Book Review

Review: Darkfever by Karen Marie Moning

darkfeverPublished: August 28 2007

Number of pages: 342

Format: mass market paperback

Publisher: Dell

Genre: paranormal, horror, thriller and suspense, fantasy, occult

Audience: adult fiction

Rating: 3/5 owl hoots

Find it on Goodreads | Chapters Indigo


When MacKayla’s sister is murdered, she leaves a single clue for her to find on Mac’s cellphone. Mac travels to Ireland searching for answers until she is faced with a greater mystery, and a gift that allows her to see through the world of Man and into the world of the Fae. As Mac travels deeper into the mystery behind her sister’s death, she meets Jericho Barrons, and V’lane an immortal fae who makes sex an addiction for human women. Mac’s mission: to find the Sinsar Dubh before someone else claims the powerful Dark Book that will give them complete control over both worlds.

My Review:

After hearing how Lainey from GingerLainey fell in love with this series and recommended it for urban fantasy fans, I decided to pick up the first book, Darkfever, without realizing that I too, have jumped on this bandwagon with GingerLainey and everyone else who thought this series is addicting, because in all seriousness, it is!

Mac, portrayed as a blond Barbie doll that has a favorite shade of pink and loves wearing rainbow colored skirts, finds herself home away from home, after she travels to Dublin to find her sister’s killer and put her vengeance to rest. What she doesn’t anticipate in Dublin is the horde of fae that disguise themselves as humans and the living dark shadows. But after finding out who she really is and owning up to her new fate, Mac becomes the epic heroine of the story, impressing even her mentor, Jericho Barrons. I really enjoyed observing how Mac grows up in Dublin and finally embracing the truth that she isn’t the normal Southern girl she was, but a new girl with a bigger destiny that involves the fate of mankind against a mysterious villain.

I’ll be honest that it took me a while to like Mac’s character as she started out whiny and naïve, while complaining about why Dubliners aren’t as gracious as Southerners (you’re in a different country for crying out loud!) But then she started to grow on me, right after she finally proved to everyone that she wasn’t afraid to get her hands and her perfectly manicured nails dirty. By the time she took actions in her own hands and decided to own up to her new destiny, while demanding answers and being sly about it, I slowly began to respect her.
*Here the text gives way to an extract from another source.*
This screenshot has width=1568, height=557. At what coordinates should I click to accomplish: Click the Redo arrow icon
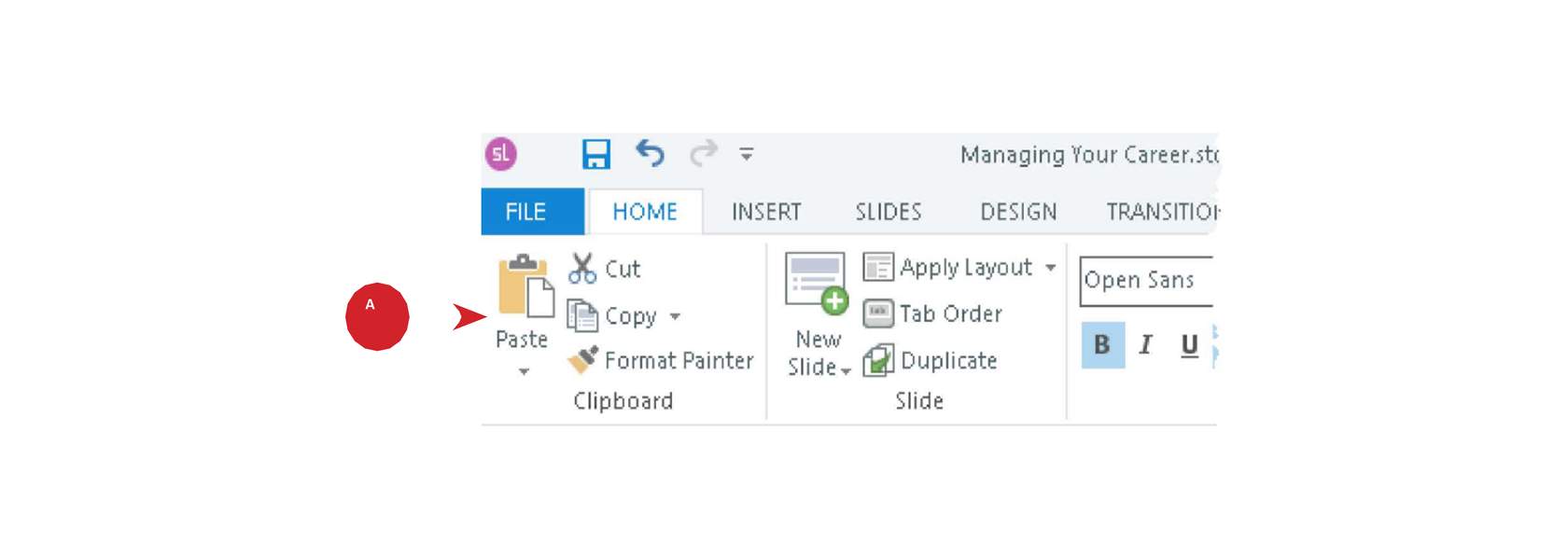coord(704,152)
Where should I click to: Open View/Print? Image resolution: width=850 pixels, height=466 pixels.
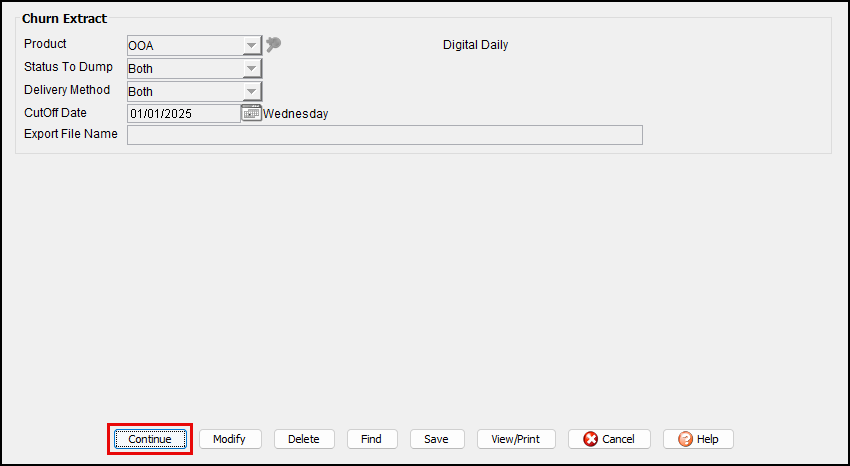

But one of the big problems I had were the men in the story, particularly with Jericho Barrons who is your typical Alpha male who wears expensive suits, rides expensive cars, and he treats Mac like shit. He looks down at her with little respect, always giving her commands and bossing her around. I was getting really frustrated with Jericho, but it wasn’t just him, most of the other men treated their women the same way that it totally pissed me off.

The story started off really interesting and the intensity slowly escalated by the time Mac arrived in Dublin and started her investigation. But by the time Jericho made an appearance, it was hard for me to control my anger just watching him treat Mac like crap. This book could have been a DNF (did not finish) because I did not like any of the males in the story who are either jerks, aloof, or have no personality. Mac seems to have a lot of growing potential in the series, and she’s the only character that I liked that made me keep reading. Just watching her fighting and freezing fae and other fae monsters made me appreciate her character more. Speaking of faeries, these aren’t your Tinkerbells, they prey on women for sex and are the most glamorous men you’ve ever met in person. The only fae Mac meets is V’lane, and although he is pictured as the perfect man with a sculpted body, he didn’t impress me; he just seemed so bland and unemotional, but so are all the other male characters.

So if you like reading urban fantasy and stories with a kick ass heroine who isn’t afraid to show men a brief lesson in feminism, then this is the right book for you. I’ve already read Bloodfever and Faefever and will post reviews for those two shortly!